Themes: Single Parents, Fathers and Sons, Mothers and Sons
Main Cast: Judy Garland, Dirk Bogarde, Jack Klugman, Aline MacMahon, Gregory Phillips
Release Year: 1963
Country: US/UK
Run Time: 99 minutes
Plot
This is a standard yet uneven drama featuring Judy Garland as Jenny Bowman, a powerful singer who obviously has a passion for the stage and performing. At the same time, she once had a passion for a certain British doctor, David Donne (Dirk Bogarde), that resulted in the birth of a baby boy. Unwilling to be a mom at this point in her career, Jenny gives the boy over to David, and he raises him as though he were an adopted son. David marries, and he and Jenny go their separate ways until many years have passed and, finding herself in London again, Jenny decides to visit her son. David is now a widower, and romantic sparks fly once he and Jenny get together -- raising the question of whether her passion for the stage is still stronger than her passion for David. ~ Eleanor Mannikka, All Movie Guide
Review
As a total motion picture, I Could Go on Singing is only average. Essentially a backstage soap opera -- with a plot that takes in such genre-standard issues as an illegitimate child, an over-but-not-forgotten romance, the strength of a mother's love, and the harsh personal demands made on dedicated stage performers -- there's little in the script that hasn't been seen before (and often seen better). However, I Could Go on Singing has the advantage of being a musical soap opera, and of having Judy Garland, at the height of her interpretive power, as the woman doing the requisite suffering. Although her voice has lost the luster of its youth, it has gained the edge of a woman who has lived and been through it all. Her performance of the songs -- especially "By Myself," "It Never Was You," and the title number -- are remarkable, the performance of an artist at her peak. Had the script lived up to these moments, this could have been another A Star is Born. Garland is also quite good during the dialogue scenes, and Dirk Bogarde turns in another of his finely detailed characterizations. There's a surprising chemistry between the two stars, which is of great help, and their confrontation scene is excellent. I Could Go on Singing was Garland's final film. ~ Craig Butler, All Movie Guide
Pauline Jameson - Miss Plimpton; Jeremy Burnham - Young Hospital Doctor; Russell Waters - Reynolds; Gerald Sim - Assistant Manager of Palladium; Leon Cortez - The Busker
Credit
Beatrice Dawson - Costume Designer, Edith Head - Costume Designer, Ronald Neame - Director, John Shirley - Editor, Mort Lindsey - Composer (Music Score), Mort Lindsey - Musical Direction/Supervision, Harold Fletcher - Makeup, Wilfred Shingleton - Production Designer, Arthur Ibbetson - Cinematographer, Saul Chaplin - Producer, Stuart Millar - Producer, Lawrence Turman - Producer, John Hoesli - Set Designer, Robert Dozier - Screen Story, Mayo Simon - Screenwriter
Although not a huge box office success on release, mostly due to its soap opera type plot, it won Garland much praise for her performance. In Bogarde's autobiographies and in the 2004 biography, it is recounted that Judy Garland's lines were substantially rewritten by Bogarde (with Garland's consent).[1]
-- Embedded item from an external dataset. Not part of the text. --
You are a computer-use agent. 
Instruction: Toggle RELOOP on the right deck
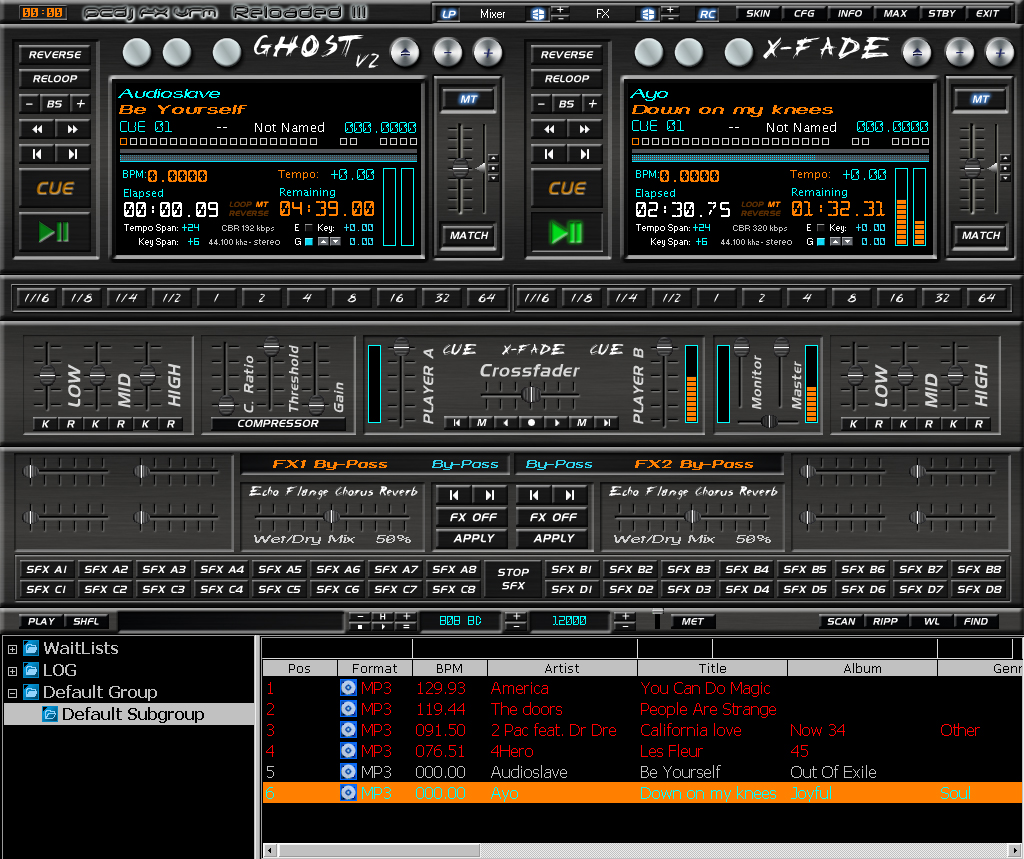(566, 79)
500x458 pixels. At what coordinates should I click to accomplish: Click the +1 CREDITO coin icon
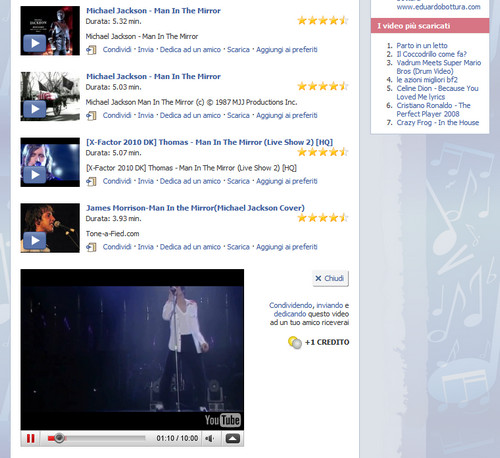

Judy Garland plays a superstar singer, not unlike herself, named Jenny Bowman. She had met a man 15-16 years before, who was now a prominent physician, played by British actor Dirk Bogarde, and they had produced a child whom she let his father raise in England. Jenny wants to finally see him, but in the end is left to her true home, the stage. Originally titled The Lonely Stage, it was renamed I Could Go On Singing, so that audiences would know it was the first time Garland sang in a movie since A Star Is Born in 1954. The movie contains some thrilling Garland concert musical numbers including By Myself, Hello Bluebird, It Never Was You, and the title song.
"Either you are or you aren't - a Judy Garland fan that is. And if you aren't, forget about her new movie, I Could Go On Singing, and leave the discussion to us devotees. You'll see her in close-up...in beautiful, glowing Technicolor and striking staging in a vibrant, vital performance that gets to the essence of her mystique as a superb entertainer. Miss Garland is - as always - real, the voice throbbing, the eyes aglow, the delicate features yielding to the demands of the years - the legs still long and lovely. Certainly the role of a top-rank singer beset by the loneliness and emotional hungers of her personal life is not an alien one to her..." - Judith Crist, The New York Herald Tribune
"3 stars...Judy Garland is back on screen in a role that might have been custom-tailored for her particular talents. A new song, I Could Go On Singing, provides her with a little clowning, a chance to be gay, a time for wistfulness, an occasion for tears. She and Dirk Bogarde play wonderfully well together, even though the script itself insists on their being mismatched..." - Dorothy Masters, The New York Daily News
Soundtrack and video/DVD releases
It was released on video in 1989, and on DVD in 2004. The soundtrack album was released at the time of the original movie release, and appeared on CD in 2002 along with the Garland album That's Entertainment!